FDI: Sostenere le imprese con il Fondo per l’aiuto ai Comuni

Fratelli d’Italia, con il capogruppo in Consiglio Regionale Raffaele Speranzon, interviene sul dibattito attorno agli arretrati della Tari che si è acceso in questi giorni, sulla vicenda legale che ormai si trascina da anni. “È un tema – afferma Speranzon – che richiede due livelli di intervento: uno locale ed uno nazionale. Da un lato, è necessario un segnale verso le imprese, che stanno affrontando un durissimo periodo di crisi legato alla pandemia; dall’altro, da parte delle stesse imprese, c’è già stato l’impegno ad onorare i debiti, chiedendo però una dilatazione dei pagamenti viste anche le difficoltà economiche del momento che sicuramente si protrarranno anche per i prossimi mesi”.

“Il Comune – continua Speranzon – potrebbe quindi rateizzare nel medio periodo quanto dovuto: da parte degli operatori turistici, si rileva inoltre come le altre località limitrofe del litorale stiano procedendo ad alcune riduzioni tariffarie e, senza una dilatazione dei pagamenti.
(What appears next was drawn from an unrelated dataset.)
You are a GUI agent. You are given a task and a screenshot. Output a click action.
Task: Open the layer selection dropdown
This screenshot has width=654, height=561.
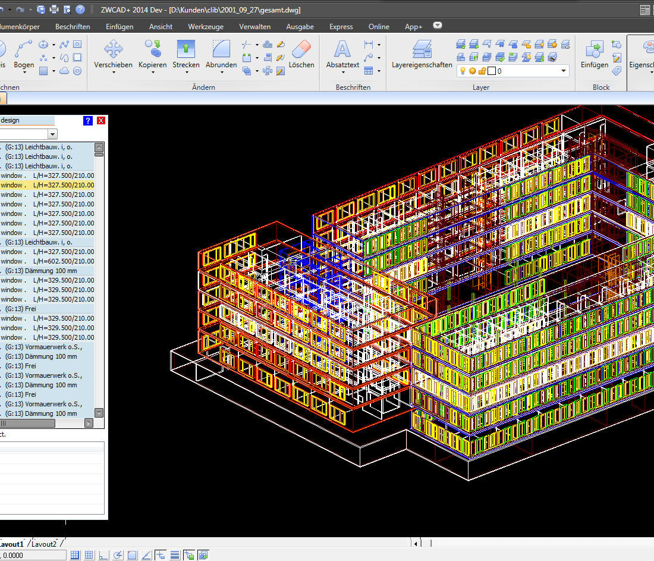coord(563,71)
Questa differenza comporterebbe difficoltà nel poter offrire proposte concorrenziali”.

“Per aiutare le nostre imprese – conclude il capogruppo di Fratelli d’Italia – è necessario sostenere economicamente i nostri comuni: è necessaria quindi l’istituzione di un fondo nazionale che consenta ai comuni di coprire interamente i mancati ammanchi da tributi locali, vuoi per la crisi, vuoi per sospensione da parte del Governo nazionale, vuoi per
riduzioni tariffarie prese dai singoli enti come segno di vicinanza a cittadini e imprese. Per questo, io personalmente e il gruppo consiliare veneto di Fratelli d’Italia ci attiveremo con i nostri rappresentanti a Roma, a partire dal nostro coordinatore regionale e senatore Luca De Carlo, che tra l’altro è anche sindaco, per chiedere al Governo adeguati stanziamenti su questo fronte, per tutelare gli enti locali e per garantire alle nostre imprese di poter continuare a lavorare e garantire così l’occupazione di migliaia di famiglie”.